Se ha cumplido ya más de un año de la aparición en España del primer caso reconocido de coronavirus, pero todavía seguimos dándonos de bruces con individuos que parecen no ser conscientes del riesgo que corren y nos hace correr a todos nosotros cuando se obstinan en prescindir de la mascarilla de marras en público, no respetar la distancia social que proclaman las autoridades sanitarias, o ambas dos cosas juntas. Son minoría, sin duda, esos insolidarios que trasgreden las normas básicas de protección en tiempos de coronavirus, pero la trascendencia de sus acciones es tan perniciosa para el conjunto de la población que cualquier avance que podamos lograr para acabar de una vez por todas con la pandemia termina diluyéndose como un azucarillo en el agua.
Las autoridades, pues qué otra cosa cabía hacer si no ante la fuerte presión social, han optado por relajar nuevamente las draconianas restricciones impuestas a propietarios de bares y restaurantes, quienes desde el principio y no sin motivo se han quejado de que se les señale como responsables de la regresión a los preocupantes niveles de contagio de las olas más críticas. Suele suceder con frecuencia, todos lo hemos podido constatar alguna vez, que paguen justos por pecadores, pues no en todos esos espacios se suceden, como bien podría extrapolarse erróneamente tras una lectura interesada del texto de los sucesivos decretos aparecidos en el Boletín Oficial de las Islas Baleares con el coronavirus como protagonista, comportamientos irresponsables que puedan comprometer a posteriori la salud de la comunidad en general.

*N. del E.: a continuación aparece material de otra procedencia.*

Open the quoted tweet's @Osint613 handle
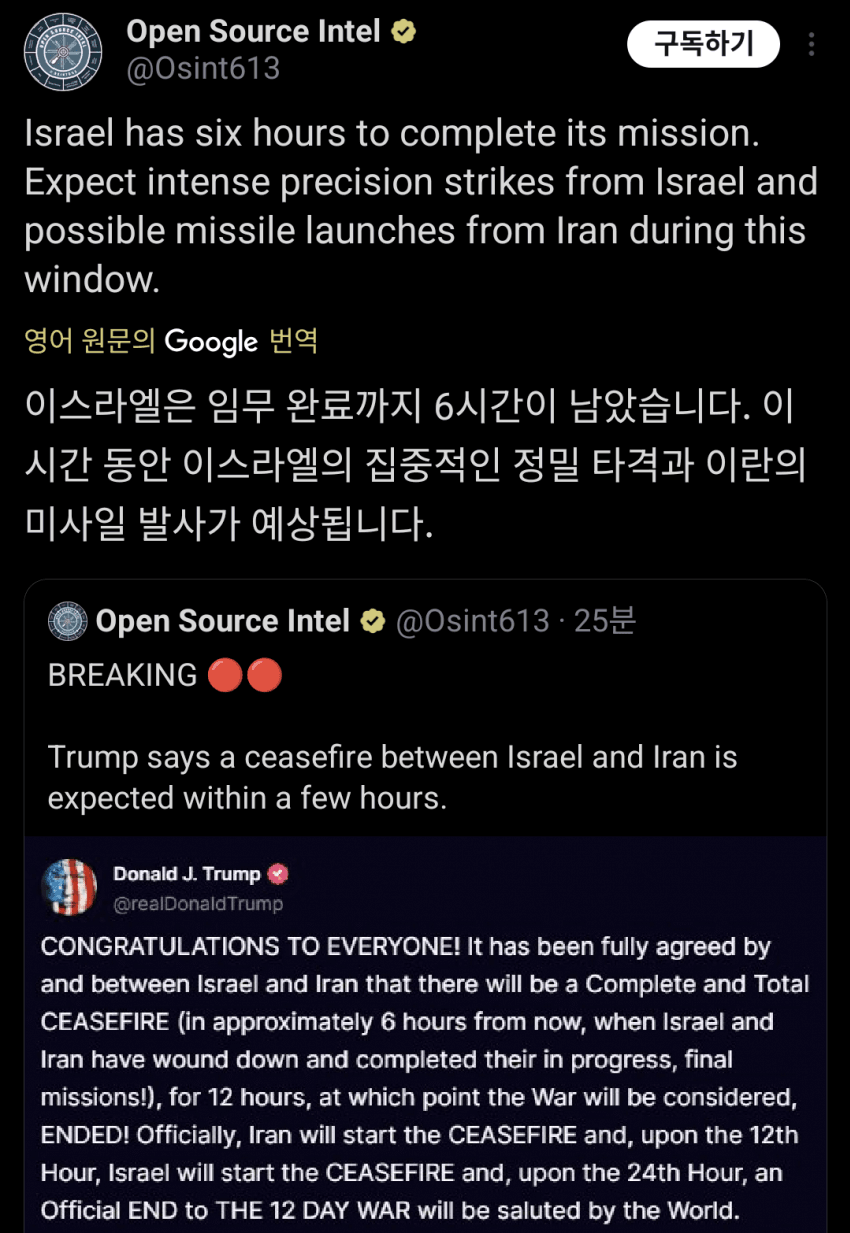850x1233 pixels. coord(472,622)
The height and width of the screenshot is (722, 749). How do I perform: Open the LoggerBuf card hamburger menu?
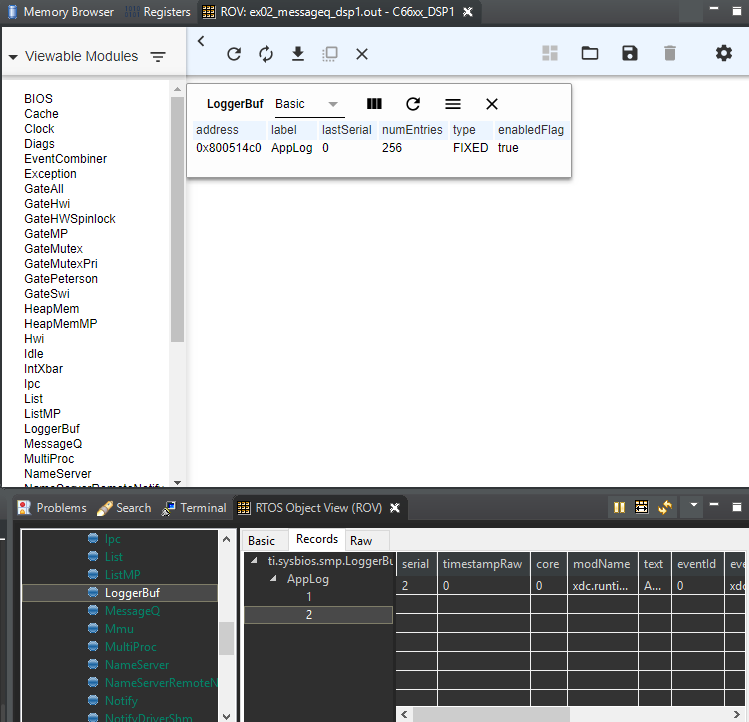point(453,104)
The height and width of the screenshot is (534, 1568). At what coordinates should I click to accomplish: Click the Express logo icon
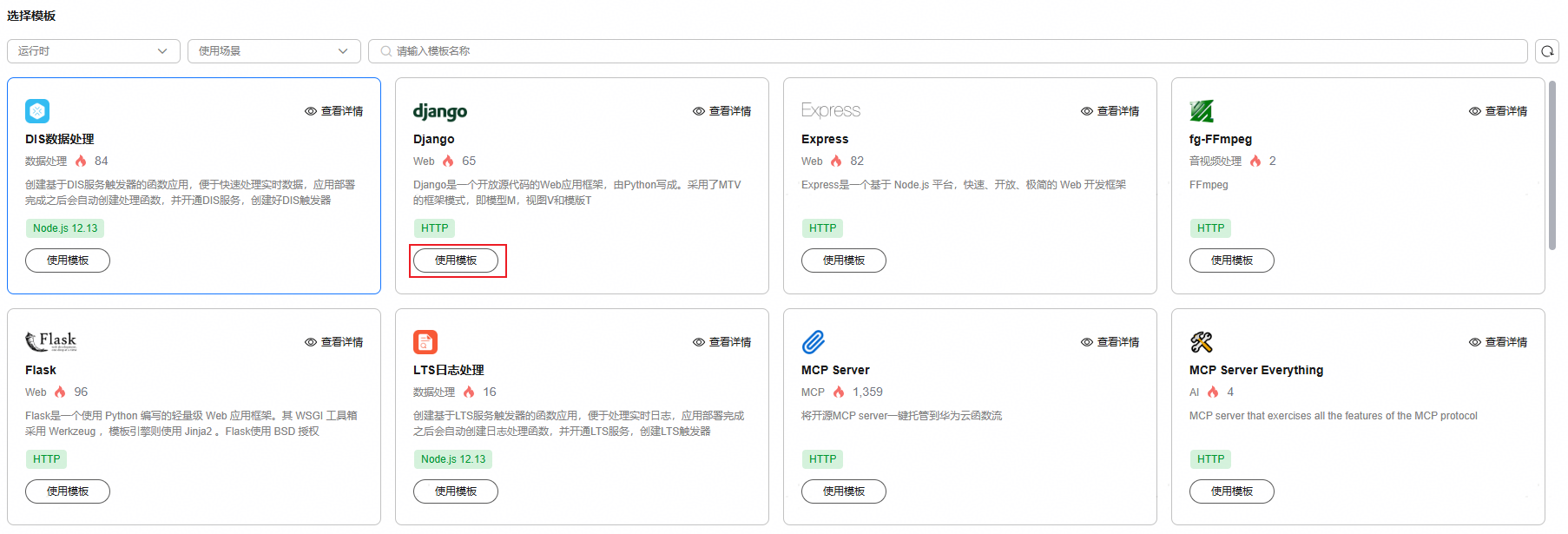831,110
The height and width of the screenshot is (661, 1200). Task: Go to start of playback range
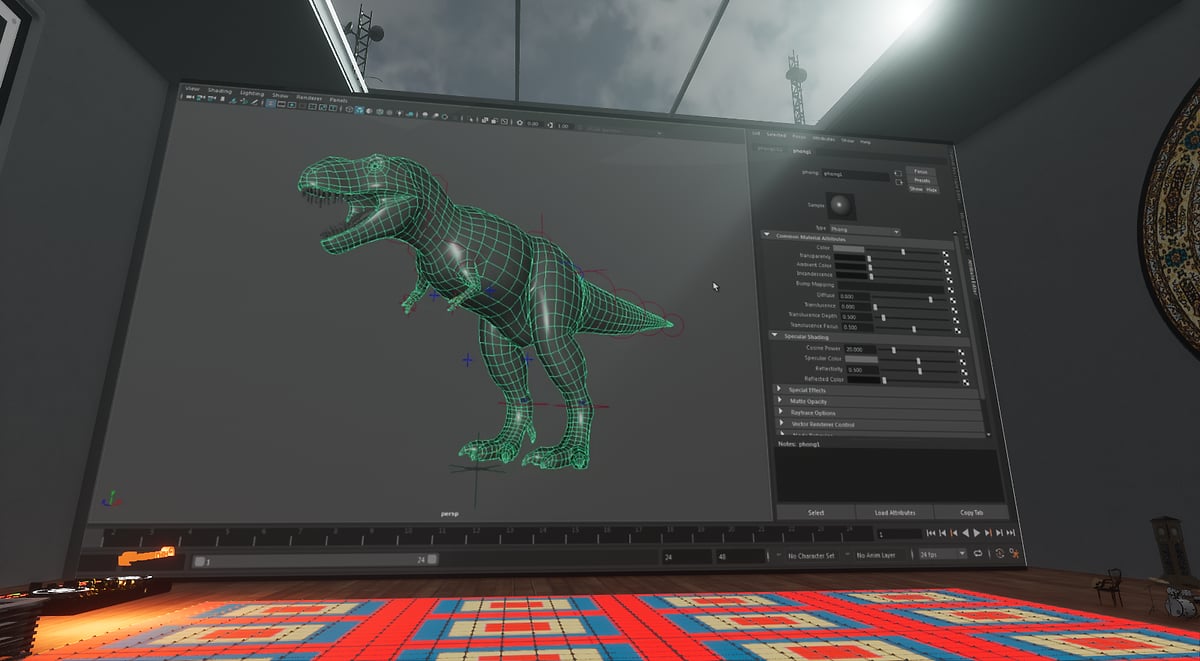pyautogui.click(x=930, y=533)
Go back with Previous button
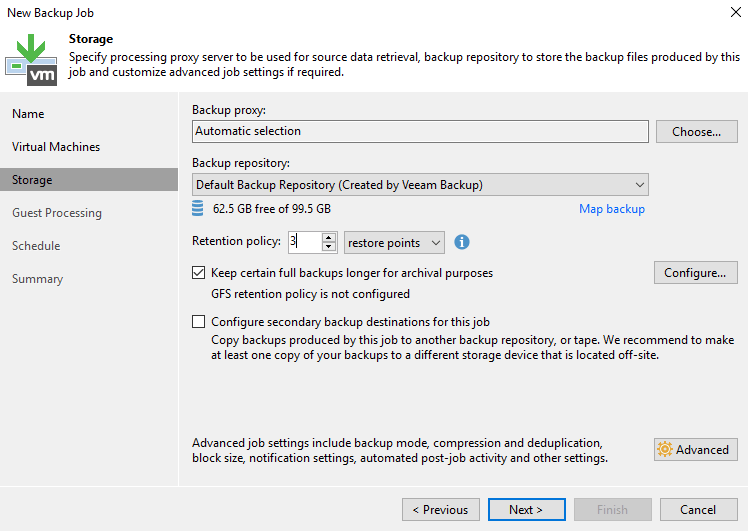This screenshot has height=531, width=748. (441, 510)
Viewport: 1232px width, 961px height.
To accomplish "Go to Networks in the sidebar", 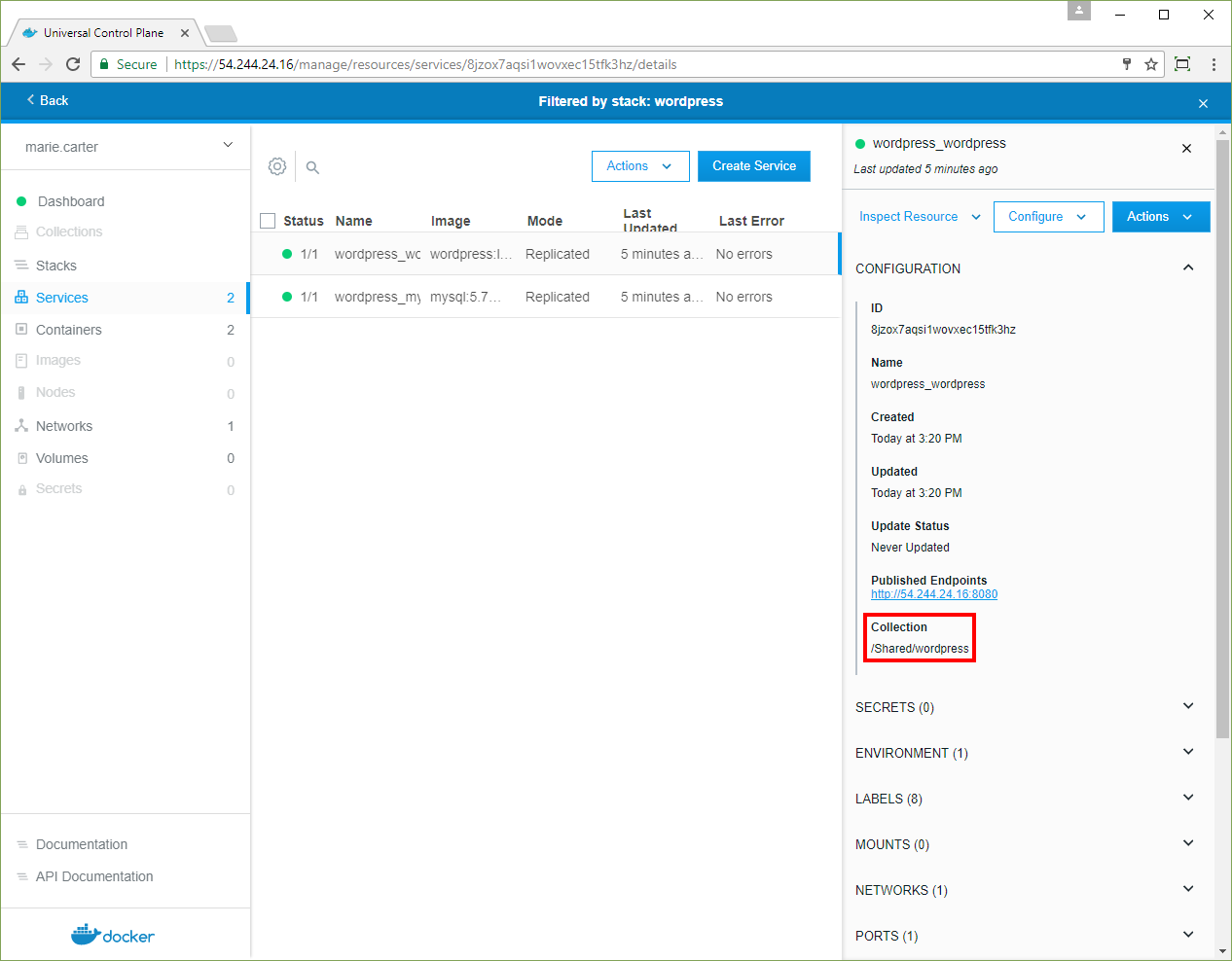I will point(64,426).
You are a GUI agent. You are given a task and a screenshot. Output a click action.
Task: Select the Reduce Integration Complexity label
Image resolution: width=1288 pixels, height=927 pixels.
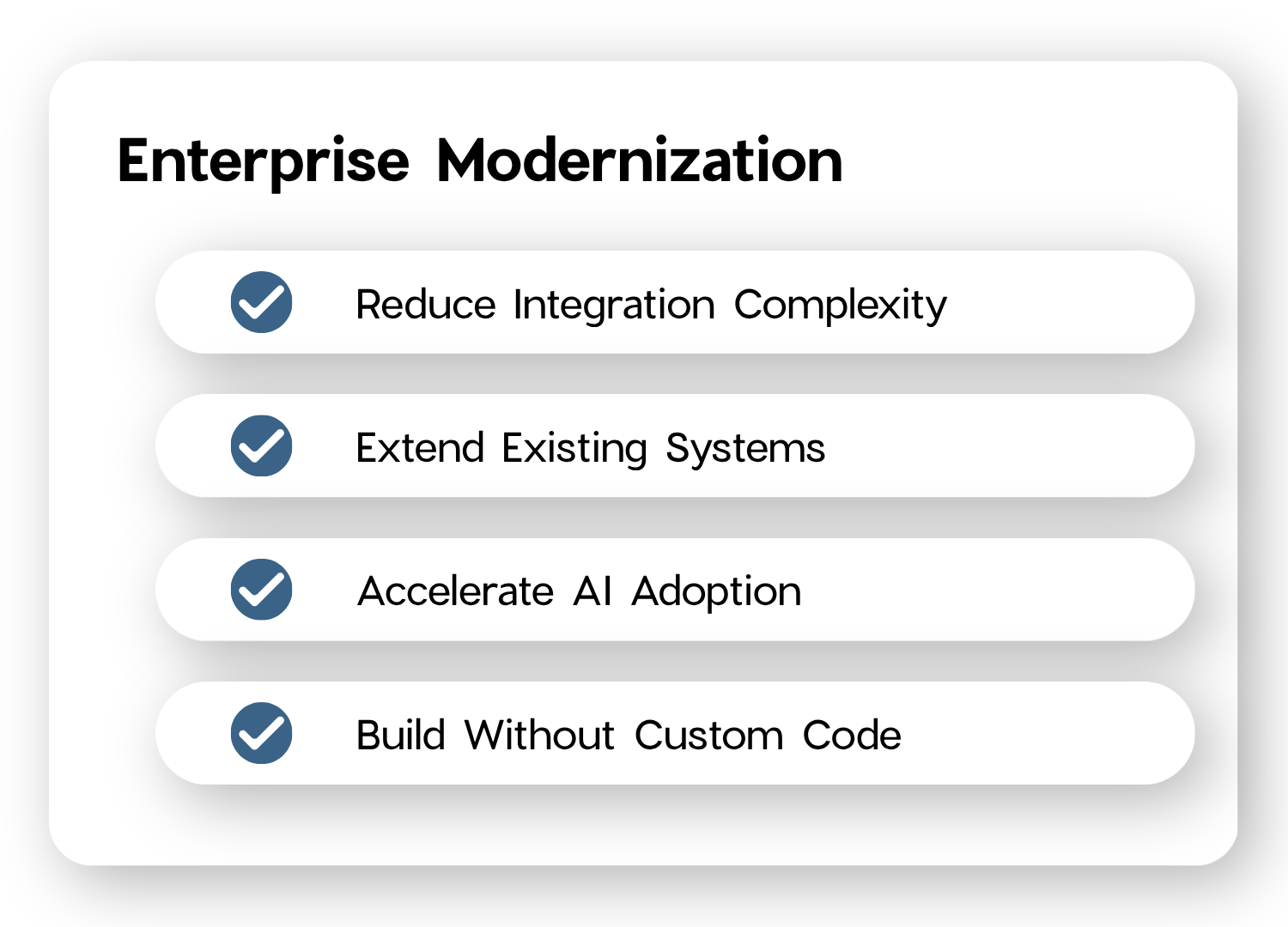(651, 306)
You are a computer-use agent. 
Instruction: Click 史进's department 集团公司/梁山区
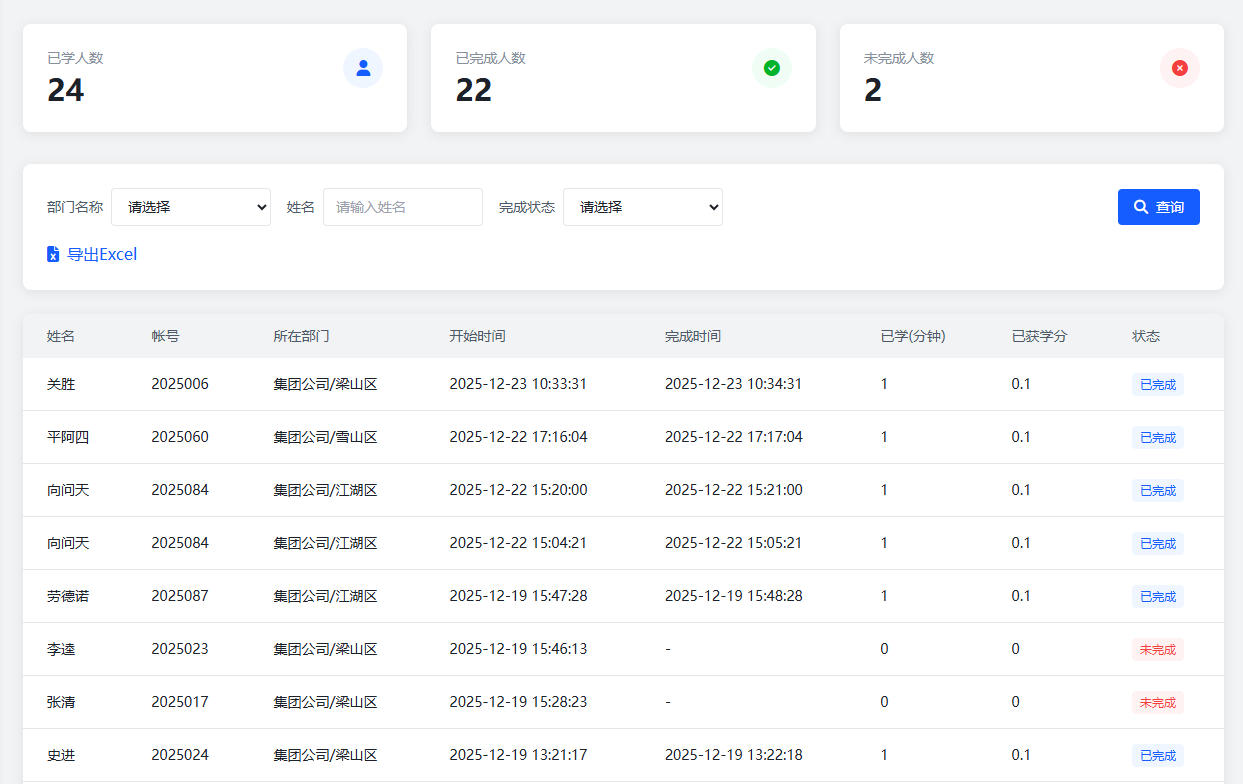(x=325, y=755)
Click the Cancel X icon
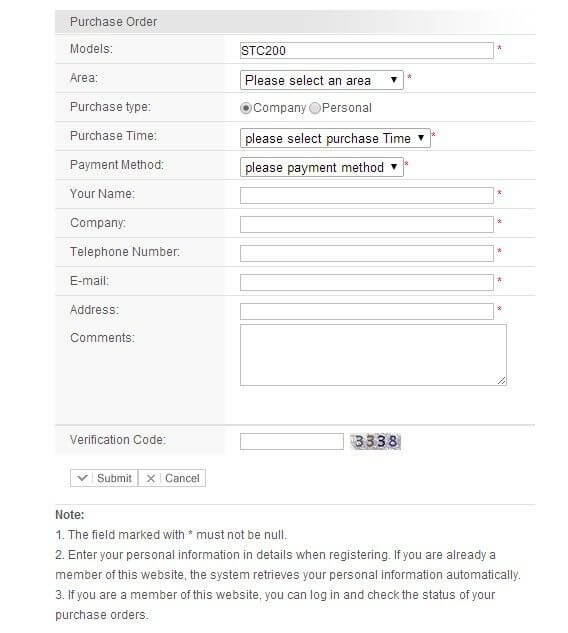 tap(151, 478)
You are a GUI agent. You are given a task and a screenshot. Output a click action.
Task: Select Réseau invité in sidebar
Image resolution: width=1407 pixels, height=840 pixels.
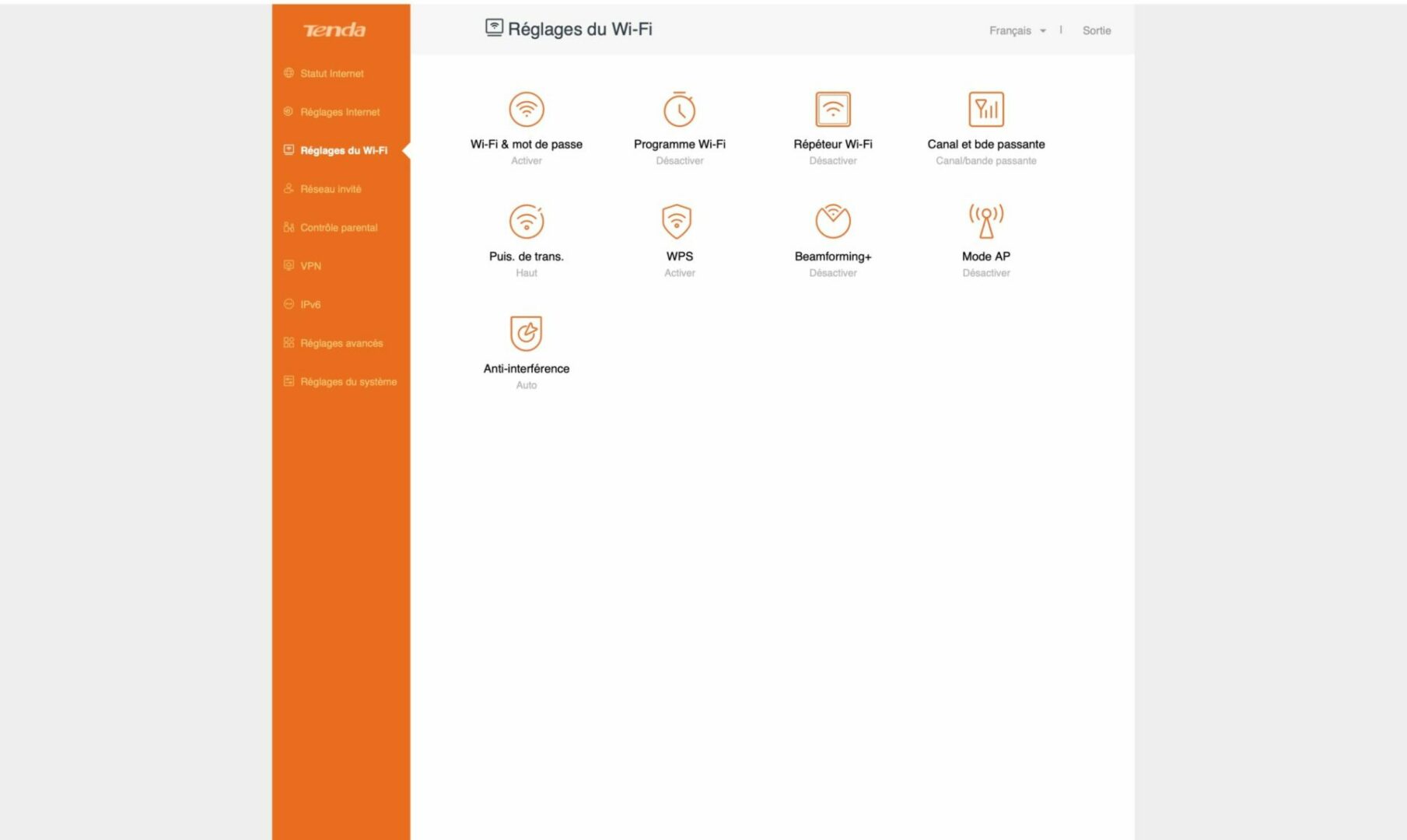pos(330,189)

Urge proceder en este y en otros casos similares con mucha cautela. Demonizar a determinados colectivos no ayuda a solucionar un problema que es de todos, y del que todos debemos responsabilizarnos para poder así actuar en consecuencia. Eso mismo ocurre con los jóvenes, a quienes desde prácticamente desde el principio de la pandemia se ha señalado como insolidarios por el mero hecho de querer seguir con sus vidas. Pero qué sucede con los insensatos que se lucran organizando fiestas clandestinas para cientos de individuos. Las sanciones económicas con las que los castigan, y que pueden alcanzar hasta los 600.000 euros de multa, no parece que sirvan de mucho como disuasores, pues los saraos ilegales se han ido sucediendo hasta el día de hoy. Los tabloides sólo recogen las más significativas, pero pueden contarse por cientos, si no por miles, las intervenciones policiales que han tenido lugar a lo largo de los últimos meses; sin embargo, por lo que parece, éstas no acaban de ser suficientes.